##### Brano fornito #####

Presto o tardi nella pratica arriviamo a un punto in cui non possiamo più ignorare il fatto che sentiamo che qualcosa non va per il verso giusto; un punto in cui le asserzioni e i vari accorgimenti non funzionano più. Certo, abbiamo sempre la possibilità di rinunciare e di indulgere alle nostre convinzioni nelle possibilità di appagamento offerte dalla gratificazione dei sensi. Ma abbiamo anche la possibilità di proseguire sul nostro sentiero di pratica: quello di ascoltare profondamente e di ricevere le nostre emozioni con accresciuto impegno.

Ascoltiamo il brontolio dei rumori che vengono dal profondo e pensiamo: “Mamma mia, cosa succederà se faccio saltare il coperchio di tutto questo?”. Può emergere una paura molto reale quando cominciamo a incontrare la nostra vita non vissuta. Di solito, viene in mente di aggrapparsi alla bottiglia, farsi uno spinello, o mettere una bella musica, o fare qualsiasi cosa tranne sentire la terribile sensazione di essere portati via da qualcosa di sconosciuto e di terrificante. Ma dove mai ci porterebbe? Siamo in Inghilterra, perbacco! Non siamo in un qualche sfortunato paese pieno di tiranni che ci opprimono; qui siamo in Inghilterra, la dolce Inghilterra. Per nostra fortuna, non c’è niente “là fuori” che ci aggredisca. L’unica cosa che ci possa sopraffare è la nostra natura selvaggia. E non essendo altro che la nostra energia, non c’è niente di cui aver paura. Naturalmente ci sono momenti in cui sembra che ci sia qualcosa da temere, ma ricordiamoci che il semplice fatto di aver paura non significa che ci stia per accadere qualcosa di terribile. Quante volte siamo stati gabbati dall’apparenza di queste emozioni ingannevoli?

Anziché chiederci cosa siano le emozioni, cerchiamo di domandarci: “Con quanta libertà riesco a ricevere me stesso in questo campo di esperienza?”, e poi lasciamo che le emozioni ci insegnino qualcosa della vita, della realtà. Se, facendoci questa domanda, ci imbattiamo in una sensazione di impedimento, investiamola di interesse. “Come e dove mi sento impedito? Nella pancia? In gola? C’è la sensazione che non mi permetto di sentire queste emozioni? E’ questo che crea la sensazione di essere bloccato o di non poter conoscere me stesso?”.

#####

- [Consegna]: Puoi ricopiare alla lettera tutto il brano sulle emozioni, da «Presto o tardi» giù fino a «con accresciuto impegno.»? Queste righe non hanno alcun legame con il brano.

##### Righe estratte #####

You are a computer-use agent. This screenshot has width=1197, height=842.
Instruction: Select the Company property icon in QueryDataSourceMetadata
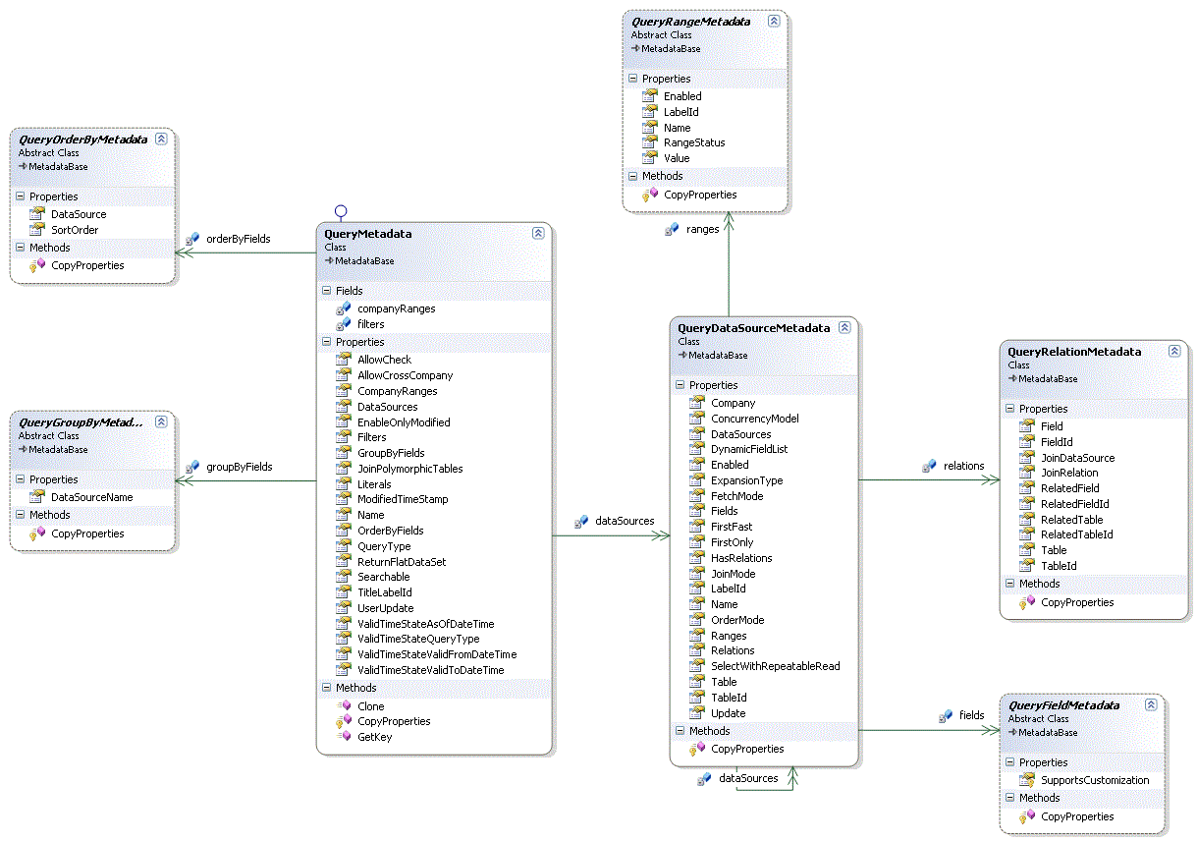click(x=698, y=403)
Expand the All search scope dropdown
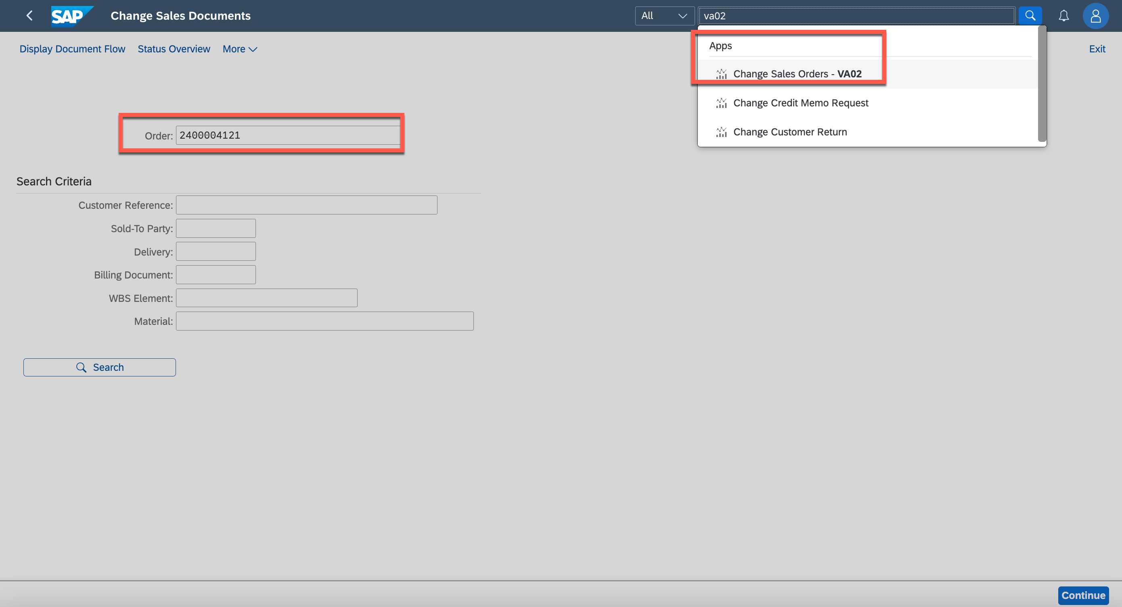Image resolution: width=1122 pixels, height=607 pixels. [x=664, y=16]

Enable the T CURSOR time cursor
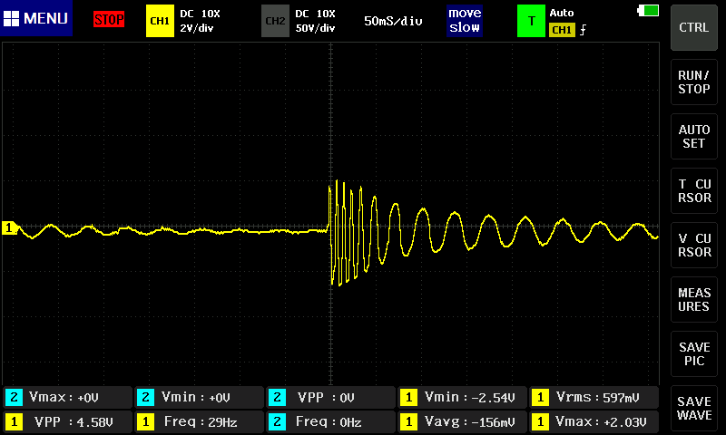pyautogui.click(x=694, y=191)
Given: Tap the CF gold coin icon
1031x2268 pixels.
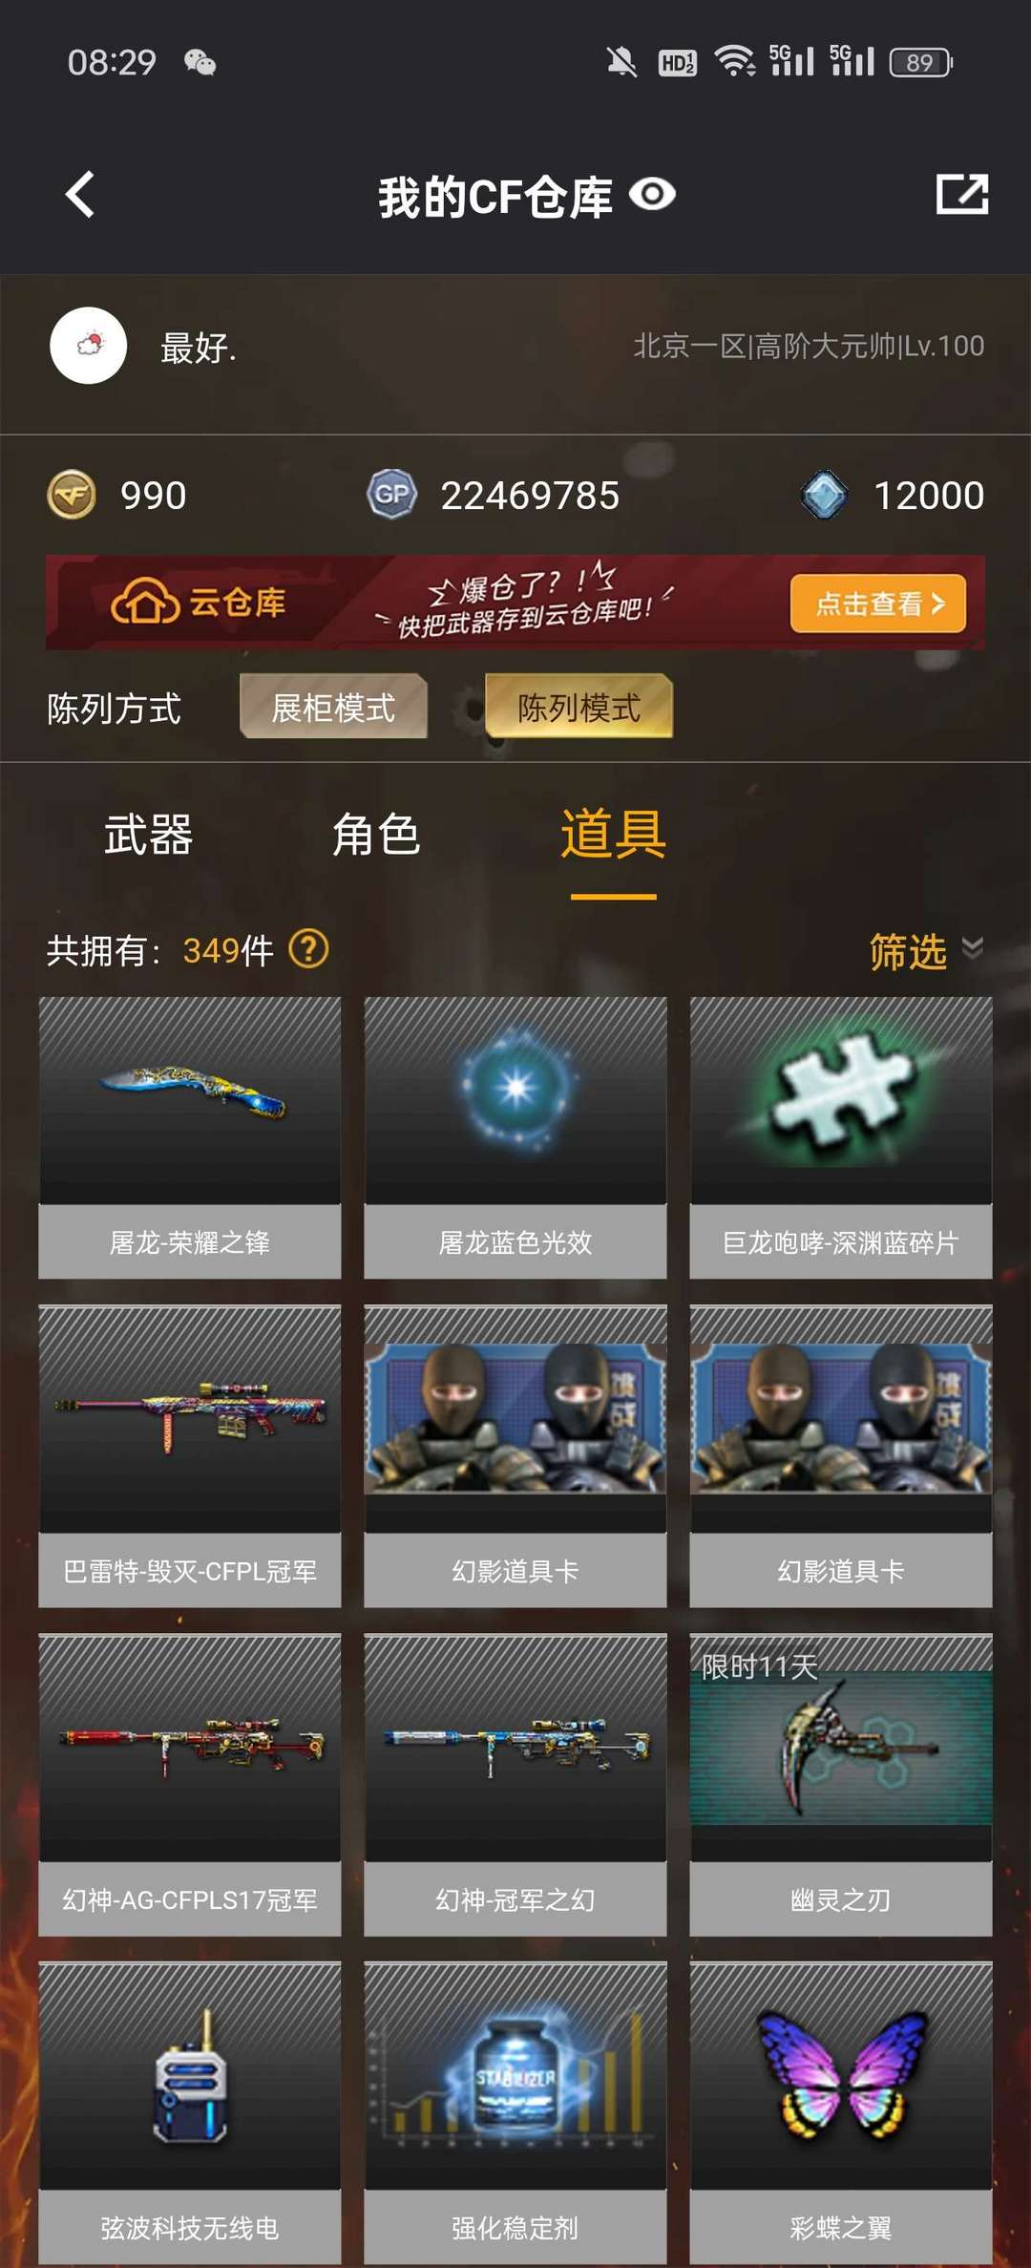Looking at the screenshot, I should click(72, 495).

#####

- [Risposta]:
Presto o tardi nella pratica arriviamo a un punto in cui non possiamo più ignorare il fatto che sentiamo che qualcosa non va per il verso giusto; un punto in cui le asserzioni e i vari accorgimenti non funzionano più. Certo, abbiamo sempre la possibilità di rinunciare e di indulgere alle nostre convinzioni nelle possibilità di appagamento offerte dalla gratificazione dei sensi. Ma abbiamo anche la possibilità di proseguire sul nostro sentiero di pratica: quello di ascoltare profondamente e di ricevere le nostre emozioni con accresciuto impegno.